PROBLEM REQUIREMENTS:
The complete set of records should be given again verbatim.

STORED DATA:
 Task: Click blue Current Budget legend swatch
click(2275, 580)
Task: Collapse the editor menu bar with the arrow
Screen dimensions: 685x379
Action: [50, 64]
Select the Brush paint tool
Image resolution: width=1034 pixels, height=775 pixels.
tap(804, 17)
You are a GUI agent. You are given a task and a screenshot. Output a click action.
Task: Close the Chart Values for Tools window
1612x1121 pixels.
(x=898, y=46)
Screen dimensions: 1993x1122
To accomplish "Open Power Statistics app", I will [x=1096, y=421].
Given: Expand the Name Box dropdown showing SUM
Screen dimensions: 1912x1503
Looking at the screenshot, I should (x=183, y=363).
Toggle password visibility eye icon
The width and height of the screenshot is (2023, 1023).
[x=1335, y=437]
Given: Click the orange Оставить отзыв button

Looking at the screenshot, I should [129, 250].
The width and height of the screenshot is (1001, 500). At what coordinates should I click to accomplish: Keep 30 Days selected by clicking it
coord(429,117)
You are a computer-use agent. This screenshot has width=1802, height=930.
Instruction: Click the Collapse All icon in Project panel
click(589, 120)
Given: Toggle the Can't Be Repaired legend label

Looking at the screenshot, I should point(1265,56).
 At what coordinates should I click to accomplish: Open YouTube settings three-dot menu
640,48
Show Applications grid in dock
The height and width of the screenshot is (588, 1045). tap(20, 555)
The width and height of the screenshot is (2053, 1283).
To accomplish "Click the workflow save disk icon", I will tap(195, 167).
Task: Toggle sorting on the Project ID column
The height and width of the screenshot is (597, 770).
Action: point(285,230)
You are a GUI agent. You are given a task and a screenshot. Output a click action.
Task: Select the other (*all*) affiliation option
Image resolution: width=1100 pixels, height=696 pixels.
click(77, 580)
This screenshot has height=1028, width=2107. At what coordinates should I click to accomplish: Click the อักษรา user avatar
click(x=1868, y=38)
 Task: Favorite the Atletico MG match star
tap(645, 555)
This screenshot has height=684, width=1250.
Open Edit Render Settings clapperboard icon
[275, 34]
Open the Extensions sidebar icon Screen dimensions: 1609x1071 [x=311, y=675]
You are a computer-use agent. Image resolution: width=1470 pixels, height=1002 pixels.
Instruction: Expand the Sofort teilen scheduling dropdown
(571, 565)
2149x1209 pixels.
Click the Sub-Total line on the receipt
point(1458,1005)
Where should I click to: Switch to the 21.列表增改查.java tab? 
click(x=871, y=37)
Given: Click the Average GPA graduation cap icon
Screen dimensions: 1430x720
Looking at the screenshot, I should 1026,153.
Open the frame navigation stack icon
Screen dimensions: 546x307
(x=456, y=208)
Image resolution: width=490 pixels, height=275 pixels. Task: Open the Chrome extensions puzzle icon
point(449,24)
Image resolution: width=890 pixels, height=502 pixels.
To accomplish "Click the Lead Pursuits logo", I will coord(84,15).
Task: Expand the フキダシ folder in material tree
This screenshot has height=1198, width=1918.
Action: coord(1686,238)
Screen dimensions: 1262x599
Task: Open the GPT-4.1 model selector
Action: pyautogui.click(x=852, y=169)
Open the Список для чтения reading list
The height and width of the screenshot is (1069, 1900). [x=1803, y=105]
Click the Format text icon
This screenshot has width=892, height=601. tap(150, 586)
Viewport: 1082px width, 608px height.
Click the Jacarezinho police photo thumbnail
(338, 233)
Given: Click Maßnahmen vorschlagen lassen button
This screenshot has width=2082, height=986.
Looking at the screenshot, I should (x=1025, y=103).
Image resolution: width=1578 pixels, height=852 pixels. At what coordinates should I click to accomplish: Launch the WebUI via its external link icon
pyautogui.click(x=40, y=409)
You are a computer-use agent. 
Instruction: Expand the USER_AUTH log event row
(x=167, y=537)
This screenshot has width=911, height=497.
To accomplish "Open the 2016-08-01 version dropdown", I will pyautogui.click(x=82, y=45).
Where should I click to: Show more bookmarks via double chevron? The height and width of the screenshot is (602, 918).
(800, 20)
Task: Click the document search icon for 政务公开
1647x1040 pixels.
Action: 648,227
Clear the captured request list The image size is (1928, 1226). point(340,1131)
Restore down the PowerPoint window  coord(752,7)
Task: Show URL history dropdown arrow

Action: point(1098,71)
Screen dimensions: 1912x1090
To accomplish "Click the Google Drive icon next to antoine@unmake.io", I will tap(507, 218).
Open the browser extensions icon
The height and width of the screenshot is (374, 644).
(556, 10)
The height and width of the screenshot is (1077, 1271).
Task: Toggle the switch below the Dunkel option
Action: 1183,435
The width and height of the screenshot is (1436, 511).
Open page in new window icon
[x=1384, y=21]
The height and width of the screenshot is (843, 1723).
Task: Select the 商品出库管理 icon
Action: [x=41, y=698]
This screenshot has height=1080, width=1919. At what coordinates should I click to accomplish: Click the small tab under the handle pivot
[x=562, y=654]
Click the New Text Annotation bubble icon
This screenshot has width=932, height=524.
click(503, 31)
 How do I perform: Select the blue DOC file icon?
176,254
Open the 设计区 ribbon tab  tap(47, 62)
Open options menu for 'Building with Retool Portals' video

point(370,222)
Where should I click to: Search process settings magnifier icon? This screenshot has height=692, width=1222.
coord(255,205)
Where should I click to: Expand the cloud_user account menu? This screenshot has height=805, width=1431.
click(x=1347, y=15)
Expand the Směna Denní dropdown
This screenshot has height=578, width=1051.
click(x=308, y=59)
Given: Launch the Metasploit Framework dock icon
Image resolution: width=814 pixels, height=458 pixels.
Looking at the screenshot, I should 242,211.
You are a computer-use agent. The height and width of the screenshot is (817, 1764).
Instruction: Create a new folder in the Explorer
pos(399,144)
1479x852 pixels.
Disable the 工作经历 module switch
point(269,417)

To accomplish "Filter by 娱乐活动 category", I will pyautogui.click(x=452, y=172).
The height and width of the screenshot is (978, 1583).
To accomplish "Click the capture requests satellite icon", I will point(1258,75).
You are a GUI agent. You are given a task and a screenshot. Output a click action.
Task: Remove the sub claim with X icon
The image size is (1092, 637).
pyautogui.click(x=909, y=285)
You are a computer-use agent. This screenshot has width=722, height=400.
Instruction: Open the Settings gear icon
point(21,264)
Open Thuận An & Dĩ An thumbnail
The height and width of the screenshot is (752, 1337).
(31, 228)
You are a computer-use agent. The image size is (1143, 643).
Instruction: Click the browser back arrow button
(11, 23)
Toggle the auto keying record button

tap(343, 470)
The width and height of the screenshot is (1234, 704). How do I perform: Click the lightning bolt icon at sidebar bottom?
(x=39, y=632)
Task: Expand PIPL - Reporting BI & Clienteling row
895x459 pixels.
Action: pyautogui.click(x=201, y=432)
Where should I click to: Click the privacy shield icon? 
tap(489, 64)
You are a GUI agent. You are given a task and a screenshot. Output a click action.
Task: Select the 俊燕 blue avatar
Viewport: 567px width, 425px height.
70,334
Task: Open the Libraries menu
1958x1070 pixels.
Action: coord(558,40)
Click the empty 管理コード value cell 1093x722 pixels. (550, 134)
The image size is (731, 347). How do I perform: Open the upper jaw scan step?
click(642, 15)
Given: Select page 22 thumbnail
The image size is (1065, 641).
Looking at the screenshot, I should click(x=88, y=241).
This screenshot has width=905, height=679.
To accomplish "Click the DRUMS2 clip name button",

OUTPUT FOR THIS EXERCISE:
 Task: Click blue Current Budget legend swatch
click(2275, 580)
Task: Collapse the editor menu bar with the arrow
Screen dimensions: 685x379
Action: [50, 64]
Select the Brush paint tool
Image resolution: width=1034 pixels, height=775 pixels.
tap(804, 17)
You are a GUI agent. You are given a task and a screenshot. Output a click action.
Task: Close the Chart Values for Tools window
1612x1121 pixels.
(x=898, y=46)
Screen dimensions: 1993x1122
To accomplish "Open Power Statistics app", I will [x=1096, y=421].
Given: Expand the Name Box dropdown showing SUM
Screen dimensions: 1912x1503
Looking at the screenshot, I should (x=183, y=363).
Toggle password visibility eye icon
The width and height of the screenshot is (2023, 1023).
[x=1335, y=437]
Given: Click the orange Оставить отзыв button

Looking at the screenshot, I should [129, 250].
The width and height of the screenshot is (1001, 500). At what coordinates should I click to accomplish: Keep 30 Days selected by clicking it
coord(429,117)
You are a computer-use agent. This screenshot has width=1802, height=930.
Instruction: Click the Collapse All icon in Project panel
click(589, 120)
Given: Toggle the Can't Be Repaired legend label

Looking at the screenshot, I should point(1265,56).
 At what coordinates should I click to accomplish: Open YouTube settings three-dot menu
640,48
Show Applications grid in dock
The height and width of the screenshot is (588, 1045). tap(20, 555)
The width and height of the screenshot is (2053, 1283).
To accomplish "Click the workflow save disk icon", I will tap(195, 167).
Task: Toggle sorting on the Project ID column
The height and width of the screenshot is (597, 770).
Action: point(285,230)
You are a GUI agent. You are given a task and a screenshot. Output a click action.
Task: Select the other (*all*) affiliation option
Image resolution: width=1100 pixels, height=696 pixels.
click(77, 580)
This screenshot has height=1028, width=2107. At what coordinates should I click to accomplish: Click the อักษรา user avatar
click(x=1868, y=38)
 Task: Favorite the Atletico MG match star
tap(645, 555)
This screenshot has height=684, width=1250.
Open Edit Render Settings clapperboard icon
[275, 34]
Open the Extensions sidebar icon Screen dimensions: 1609x1071 [x=311, y=675]
You are a computer-use agent. Image resolution: width=1470 pixels, height=1002 pixels.
Instruction: Expand the Sofort teilen scheduling dropdown
(571, 565)
2149x1209 pixels.
Click the Sub-Total line on the receipt
point(1458,1005)
Where should I click to: Switch to the 21.列表增改查.java tab? 
click(x=871, y=37)
Given: Click the Average GPA graduation cap icon
Screen dimensions: 1430x720
Looking at the screenshot, I should 1026,153.
Open the frame navigation stack icon
Screen dimensions: 546x307
(x=456, y=208)
Image resolution: width=490 pixels, height=275 pixels. Task: Open the Chrome extensions puzzle icon
point(449,24)
Image resolution: width=890 pixels, height=502 pixels.
To accomplish "Click the Lead Pursuits logo", I will coord(84,15).
Task: Expand the フキダシ folder in material tree
This screenshot has height=1198, width=1918.
Action: coord(1686,238)
Screen dimensions: 1262x599
Task: Open the GPT-4.1 model selector
Action: pyautogui.click(x=852, y=169)
Open the Список для чтения reading list
The height and width of the screenshot is (1069, 1900). [x=1803, y=105]
Click the Format text icon
This screenshot has width=892, height=601. tap(150, 586)
Viewport: 1082px width, 608px height.
Click the Jacarezinho police photo thumbnail
(338, 233)
Given: Click Maßnahmen vorschlagen lassen button
This screenshot has width=2082, height=986.
Looking at the screenshot, I should (x=1025, y=103).
Image resolution: width=1578 pixels, height=852 pixels. At what coordinates should I click to accomplish: Launch the WebUI via its external link icon
pyautogui.click(x=40, y=409)
You are a computer-use agent. 
Instruction: Expand the USER_AUTH log event row
(x=167, y=537)
This screenshot has width=911, height=497.
To accomplish "Open the 2016-08-01 version dropdown", I will pyautogui.click(x=82, y=45).
Where should I click to: Show more bookmarks via double chevron? The height and width of the screenshot is (602, 918).
(800, 20)
Task: Click the document search icon for 政务公开
1647x1040 pixels.
Action: 648,227
Clear the captured request list The image size is (1928, 1226). point(340,1131)
Restore down the PowerPoint window  coord(752,7)
Task: Show URL history dropdown arrow

Action: point(1098,71)
Screen dimensions: 1912x1090
To accomplish "Click the Google Drive icon next to antoine@unmake.io", I will tap(507, 218).
Open the browser extensions icon
The height and width of the screenshot is (374, 644).
(556, 10)
The height and width of the screenshot is (1077, 1271).
Task: Toggle the switch below the Dunkel option
Action: 1183,435
The width and height of the screenshot is (1436, 511).
Open page in new window icon
[x=1384, y=21]
The height and width of the screenshot is (843, 1723).
Task: Select the 商品出库管理 icon
Action: [x=41, y=698]
This screenshot has height=1080, width=1919. At what coordinates should I click to accomplish: Click the small tab under the handle pivot
[x=562, y=654]
Click the New Text Annotation bubble icon
This screenshot has width=932, height=524.
click(503, 31)
 How do I perform: Select the blue DOC file icon?
176,254
Open the 设计区 ribbon tab  tap(47, 62)
Open options menu for 'Building with Retool Portals' video

point(370,222)
Where should I click to: Search process settings magnifier icon? This screenshot has height=692, width=1222.
coord(255,205)
Where should I click to: Expand the cloud_user account menu? This screenshot has height=805, width=1431.
click(x=1347, y=15)
Expand the Směna Denní dropdown
This screenshot has height=578, width=1051.
click(x=308, y=59)
Given: Launch the Metasploit Framework dock icon
Image resolution: width=814 pixels, height=458 pixels.
Looking at the screenshot, I should 242,211.
You are a computer-use agent. The height and width of the screenshot is (817, 1764).
Instruction: Create a new folder in the Explorer
pos(399,144)
1479x852 pixels.
Disable the 工作经历 module switch
point(269,417)

To accomplish "Filter by 娱乐活动 category", I will pyautogui.click(x=452, y=172).
The height and width of the screenshot is (978, 1583).
To accomplish "Click the capture requests satellite icon", I will point(1258,75).
You are a GUI agent. You are given a task and a screenshot. Output a click action.
Task: Remove the sub claim with X icon
The image size is (1092, 637).
pyautogui.click(x=909, y=285)
You are a computer-use agent. This screenshot has width=722, height=400.
Instruction: Open the Settings gear icon
point(21,264)
Open Thuận An & Dĩ An thumbnail
The height and width of the screenshot is (752, 1337).
(31, 228)
You are a computer-use agent. The image size is (1143, 643).
Instruction: Click the browser back arrow button
(11, 23)
Toggle the auto keying record button

tap(343, 470)
The width and height of the screenshot is (1234, 704). How do I perform: Click the lightning bolt icon at sidebar bottom?
(x=39, y=632)
Task: Expand PIPL - Reporting BI & Clienteling row
895x459 pixels.
Action: pyautogui.click(x=201, y=432)
Where should I click to: Click the privacy shield icon? 
tap(489, 64)
You are a GUI agent. You are given a task and a screenshot. Output a click action.
Task: Select the 俊燕 blue avatar
Viewport: 567px width, 425px height.
70,334
Task: Open the Libraries menu
1958x1070 pixels.
Action: coord(558,40)
Click the empty 管理コード value cell 1093x722 pixels. (550, 134)
The image size is (731, 347). How do I perform: Open the upper jaw scan step?
click(642, 15)
Given: Select page 22 thumbnail
The image size is (1065, 641).
Looking at the screenshot, I should click(x=88, y=241).
This screenshot has width=905, height=679.
To accomplish "Click the DRUMS2 clip name button",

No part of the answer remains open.